Politycznie o budżecie
Rada Warszawy będzie dziś dyskutować nad przyszłorocznym budżetem. Polityczna większość do przyjęcia tego najważniejszego w roku samorządowego dokumentu jest już zapewniona. Radni koalicji PO i SLD mają 35 głosów w 60-osobowej radzie.
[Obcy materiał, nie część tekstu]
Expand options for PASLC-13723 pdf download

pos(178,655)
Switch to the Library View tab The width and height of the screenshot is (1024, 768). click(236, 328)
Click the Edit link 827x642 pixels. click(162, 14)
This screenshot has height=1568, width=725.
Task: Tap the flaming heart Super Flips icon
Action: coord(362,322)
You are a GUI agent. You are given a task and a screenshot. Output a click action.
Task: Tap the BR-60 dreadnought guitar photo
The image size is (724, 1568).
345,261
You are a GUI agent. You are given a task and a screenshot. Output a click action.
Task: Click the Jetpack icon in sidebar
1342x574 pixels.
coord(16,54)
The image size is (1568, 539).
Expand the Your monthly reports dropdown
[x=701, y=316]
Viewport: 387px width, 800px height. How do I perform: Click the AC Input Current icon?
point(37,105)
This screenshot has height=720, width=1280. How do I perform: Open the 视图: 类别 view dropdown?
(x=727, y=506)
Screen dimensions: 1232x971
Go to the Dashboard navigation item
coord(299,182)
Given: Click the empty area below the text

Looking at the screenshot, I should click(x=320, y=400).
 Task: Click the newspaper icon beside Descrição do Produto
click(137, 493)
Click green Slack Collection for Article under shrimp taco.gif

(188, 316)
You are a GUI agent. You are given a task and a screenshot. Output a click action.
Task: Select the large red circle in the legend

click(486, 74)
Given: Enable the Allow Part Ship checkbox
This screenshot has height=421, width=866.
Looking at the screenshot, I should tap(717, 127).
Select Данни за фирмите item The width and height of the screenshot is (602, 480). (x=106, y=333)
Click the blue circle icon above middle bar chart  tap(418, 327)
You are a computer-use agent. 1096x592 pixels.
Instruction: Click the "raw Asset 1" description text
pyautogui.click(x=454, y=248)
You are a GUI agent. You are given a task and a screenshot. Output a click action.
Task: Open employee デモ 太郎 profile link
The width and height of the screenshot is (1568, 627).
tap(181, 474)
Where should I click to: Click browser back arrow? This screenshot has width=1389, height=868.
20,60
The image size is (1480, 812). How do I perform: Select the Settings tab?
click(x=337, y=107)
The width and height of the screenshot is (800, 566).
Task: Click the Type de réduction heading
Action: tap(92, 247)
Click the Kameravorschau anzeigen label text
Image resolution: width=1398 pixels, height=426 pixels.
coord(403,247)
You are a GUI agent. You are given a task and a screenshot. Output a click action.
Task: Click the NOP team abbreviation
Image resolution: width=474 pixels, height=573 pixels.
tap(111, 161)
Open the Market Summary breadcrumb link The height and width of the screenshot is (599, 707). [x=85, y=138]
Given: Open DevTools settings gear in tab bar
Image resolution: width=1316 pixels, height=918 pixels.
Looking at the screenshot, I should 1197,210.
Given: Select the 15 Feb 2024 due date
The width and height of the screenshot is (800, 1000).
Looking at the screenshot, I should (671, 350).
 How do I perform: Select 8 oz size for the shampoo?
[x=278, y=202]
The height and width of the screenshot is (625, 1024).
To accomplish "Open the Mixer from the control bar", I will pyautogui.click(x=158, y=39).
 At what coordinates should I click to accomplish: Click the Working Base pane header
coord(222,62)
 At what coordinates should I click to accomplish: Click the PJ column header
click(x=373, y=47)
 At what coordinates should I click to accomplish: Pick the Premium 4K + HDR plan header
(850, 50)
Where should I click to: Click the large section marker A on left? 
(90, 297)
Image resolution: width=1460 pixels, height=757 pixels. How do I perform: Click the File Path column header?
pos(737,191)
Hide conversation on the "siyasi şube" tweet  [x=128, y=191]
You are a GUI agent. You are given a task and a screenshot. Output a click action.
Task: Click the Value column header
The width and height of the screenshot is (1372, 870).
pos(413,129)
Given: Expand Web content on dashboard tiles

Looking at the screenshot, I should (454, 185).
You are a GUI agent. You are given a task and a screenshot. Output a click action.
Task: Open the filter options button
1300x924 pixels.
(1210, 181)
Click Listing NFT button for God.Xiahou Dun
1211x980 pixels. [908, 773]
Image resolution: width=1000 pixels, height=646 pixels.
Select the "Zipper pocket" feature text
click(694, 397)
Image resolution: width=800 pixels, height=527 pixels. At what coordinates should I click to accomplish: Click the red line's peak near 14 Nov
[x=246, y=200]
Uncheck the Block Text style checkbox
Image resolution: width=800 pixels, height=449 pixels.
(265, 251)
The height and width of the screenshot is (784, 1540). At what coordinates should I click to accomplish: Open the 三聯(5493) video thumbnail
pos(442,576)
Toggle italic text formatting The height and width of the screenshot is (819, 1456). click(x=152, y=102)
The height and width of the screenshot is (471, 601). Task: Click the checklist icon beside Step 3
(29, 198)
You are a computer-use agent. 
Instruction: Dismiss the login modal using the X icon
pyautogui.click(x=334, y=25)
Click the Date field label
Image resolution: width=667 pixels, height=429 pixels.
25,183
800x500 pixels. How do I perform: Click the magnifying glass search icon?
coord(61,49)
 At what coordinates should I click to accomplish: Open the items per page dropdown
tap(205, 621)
Jedyny radny SdPl Bartosz Dominiak (do niedawna w klubie Lewicy) zadeklarował wczoraj sprzeciw. – Bo to jest mniejszy budżet, niż mógłby być. Prezydent nie zrobiła nic, by wzrosły wpływy z podatków od mieszkańców niezameldowanych w stolicy. Powinna też zabiegać u premiera o to, by Warszawa nie płaciła tak wysokiego janosikowego – ocenia. Z 12,5-miliardowego budżetu stolica odda w 2010 r. miliard na biedniejsze samorządy.
Do zgłoszenia własnych poprawek szykuje się też opozycyjne PiS. Sztandarowa pozycja, o którą chce zabiegać, to obwodnica śródmiejska (wyrzucona z planu z powodu kryzysu). Nie ma jednak szans, by prezydent tę zmianę zaakceptowała.
Dzisiejsza sesja budżetowa będzie drugą w tym roku, na której pojawi się Hanna Gronkiewicz-Waltz. Na „zwykłe” obrady deleguje zastępców.